初めて宛名に、親への愚痴を吐きます。
どこへも行き場がない想い。
私は今日、私を産んだ女性を捨てる。
悲しさの元はいらない。
記憶を忘却し、彼女は『母』という名称の個体として、これより先、私の脳は認識していく。
心が楽になり、きっと胃が痛む事もなくなるだろう。
今生で彼女と同じテーブルについて、話し合える日はこないと断言できる。
親ならば、こうあって欲しいという淡い望みを、私はずっと捨てきれずにいた。
とうに諦めたはずなのに、どこかに残っていた想い。
疲れてしまった。
彼女が内面と向き合い、問題を見据える日が訪れたなら、いつか、同じテーブルについて言葉を交わせる日がくると、心の中に住む幼子が、愚かに待ち続けていた。
私は、『私』に引導を渡す。
彼女の時が止まり、変わり果てても、そんな日は、訪れはしないだろう。
祖母の記憶だけが、唯一、私を支えてきてくれた。
祖母が私に与えてくれた愛情と優しさが、いつも道を照らしてくれた。
私にとっての母と呼べる存在は、今も昔も祖母、ひとり。
それで良い。
彼女は 戸籍上、最も近しい生命体。
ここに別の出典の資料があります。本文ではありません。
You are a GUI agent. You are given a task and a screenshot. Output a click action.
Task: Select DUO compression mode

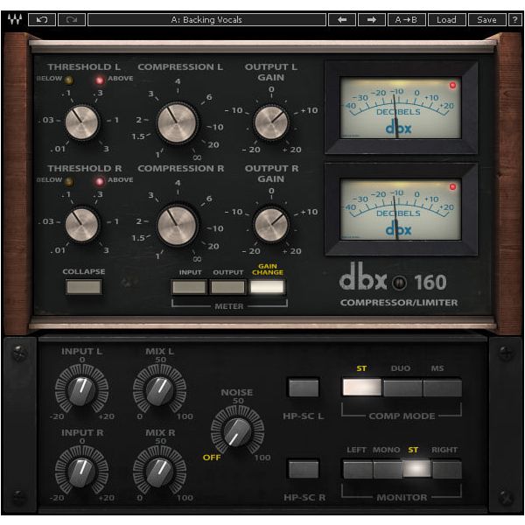402,388
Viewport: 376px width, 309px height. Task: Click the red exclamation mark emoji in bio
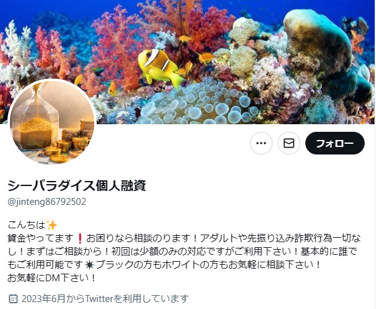tap(80, 238)
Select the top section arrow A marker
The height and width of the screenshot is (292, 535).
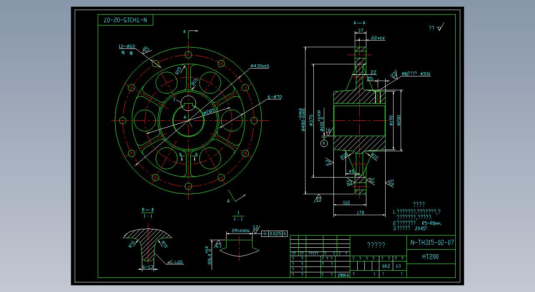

ただ、それだけの存在。
感謝している。
彼女の体が無ければ、私は今を生きる事はできなかった。
祖母の愛情を得る経験と愛しい我が子ら。
私に身体を与えてくれた事、感謝している。
ななしさん
子供の頃、見つめてきた母。
社会人となり、映りこんできた母。
子を守り育てる同じ立場の『母』となり、判った母という女性。
移り変わってきた視点。私の中に現存する彼女に対する感情は、家族愛ではなく、人類愛。
母という人間そのものを姥捨て山のように捨てる事など到底、出来はしない。
溶かしても溶かしても、彼女の一挙手一投足に凍り、永久凍土化していくのは御免だと、心を切り離し、自分を保ってきたつもりでいた。
人類愛さえ感じない無関心な人でなしに成り下がる前に、心の中に住む幼子を何も感じないよう眠らせる為、『生命体』と認識しなければならないと感じた。
歩みを止める足枷はいらない。私にはやらなければいけない事がある。立ち止まっている暇などない。私は 母だから。私が守るべきは子供らであって、彼女ではない。
彼女は金銭的に安泰している。彼女は彼女の人生を生きている。
私は 『私』を眠らせて、子育てに力を注ぐ。